行政書士と司法書士の年収事情

■行政書士と司法書士の年収
行政書士と司法書士は、基本的に開業するのが当たり前の資格だ。

サラリーマンやOLではないため、年収等の調査をするのは簡単ではないだろう。アンケート等を実施することは、部分的になら可能ですがどうしても回答数に制限がかかってしまうからだ。

早い話行政書士や司法書士の年収については、信憑性に富んだ調査結果は期待できないわけだ。
それでも、数少ないデータを確認すると行政書士の年収は500~600万円台、司法書士の年収は600~700万円台といったところになりそうだ。
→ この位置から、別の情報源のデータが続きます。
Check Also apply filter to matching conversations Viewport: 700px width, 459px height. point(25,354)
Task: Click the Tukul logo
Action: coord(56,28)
この数値については、見る際にいろいろな条件を考慮する必要があるだろう。
サラリーマンやOL、公務員や団体職員といった年収が安定する職業ではないし、年齢や就業年数による影響も希薄な業界でもある。
そして、年収の上限や下限の間のギャップが激しくなりやすい業界であることも忘れてはいけないだろう。

■年収の上のライン
1000万円を超えるケースは確かに少数派だ。それでも、実際に1000万円越えはいますし、若くてもそれを狙うことは不可能ではないのだ。

■年収の下のライン
300万円台というケースがあちこちにあることは否定できない。しかし初年度はそれくらいでも不思議ではありませんし、それが失敗例だということでもない(最初の数年は300万円いかなかったものの、のちのち1000万円に達したという成功例だっていくつもあるのだ)。

■年収をどう捉えるべきか
特に行政書士の場合は、兼業者も混ざるし事情があって仕事量を制限しているケースもあるようだ(たとえば、子育て中の女性で月に1、2件しか受けないようにしているケース等)。
それに年収が低い人が多いとなれば、高い人もその分多くならないといけない。1000万円まで行かなくても800万円前後くらいの人だって相当いることになるはずだ。
行政書士も司法書士も、開業したら楽にしていられる職業ではない。絶えず緊張感を持って進路を決めていく必要がありますが、収入関係の可能性が尽きない職業であることは確かだろう。